2) Teori Psikoanalisa
Teori psikoanalisa tentang kriminalitas menghubungkan delinquent dan perilaku criminal dengan suatu conscience (hati nurani) yang baik dia begitu menguasai sehingga menimbulkan perasaan bersalah atau ia begitu lemah sehingga tidak dapat mengontrol dorongan-dorongan si individu, dan bagi suatu kebutuhan yang harus dipenuhi segera.
Seseorang melakukan perilaku yang terlarang karena hati nurani, atau superego-nya begitu lemah atau tidak sempurna sehingga ego-nya (yang berperan sebagai penengah antara superego dan id (bagian dari kepribadian yang mengandung keinginan dan dorongan yang kuat untuk dipuaskan dan dipenuhi).
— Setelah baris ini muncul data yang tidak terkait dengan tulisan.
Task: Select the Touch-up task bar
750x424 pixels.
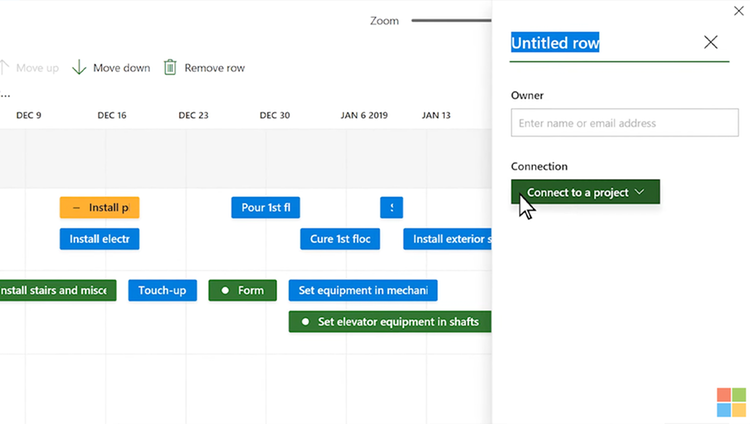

Karena superego intinya merupakan suatu citra orang tua yang begitu mendalam, terbangun ketika si anak menerima sikap-sikap dan
nilai-nilai moral orang tuanya, maka selanjutnya apabila ada ketiadaan citra seperti itu mungkin akan melahirkan id yang tak terkendali dan berikutnya delinquency.
3) Personality Traits/ Inherited Criminality
Menurut Dugdale, kriminalitas merupakan sifat bawaan yang diwariskan melalui gen-gen.
4) Moral Development Theory
Psikolog Lawrence Kohlberg, menemukan bahwa pemikiran moral tumbuh dalam tiga tahap. Pertama, preconventional stage atau tahap pra-konvensional. Di sini aturan moral dan nilai-nilai moral anak terdiri atas
“lakukan” dan “jangan lakukan” untuk menghindari hukuman. Menurut teori ini, anak-anak dibawah umur 9 hingga 11 tahun biasanya berfikir pada tingkatan pra-konvensional ini. Remaja biasanya berfikir pada convention level (tingkatan konvensional). Pada tingkatan ini, seorang individu meyakini dan mengadopsi nilai-nilai dan aturan masyarakat. Lebih jauh lagi, mereka berusaha menegakkan aturan-aturan itu. Akhirnya, pada postconventional level (tingkayan poskonvensional) individu-induvidu secara kritis menguji kebiasaan-kebiasaan dan aturan-aturan sosial sesuai dengan perasaan mereka tentang hak-hak asasi universal, prinsip-prinsip moral, dan kewajiban-kewajiban. Tingkat pemikiran moral seperti ini umumnya dapat dilihat setelah usia 20 tahun. Menurut Kohlberg, kebanyakan delinquent dan penjahat berpikir pada tingkatan pra-konvensional. Akan tetapi perkembangan moral
yang rendah atau tingkatan pra-konvensional saja tidak menyebabkan kejahatan. Faktor-faktor lainnya, seperti situasi atau tiadanya ikatan sosial yang penting, mungkin ambil bagian.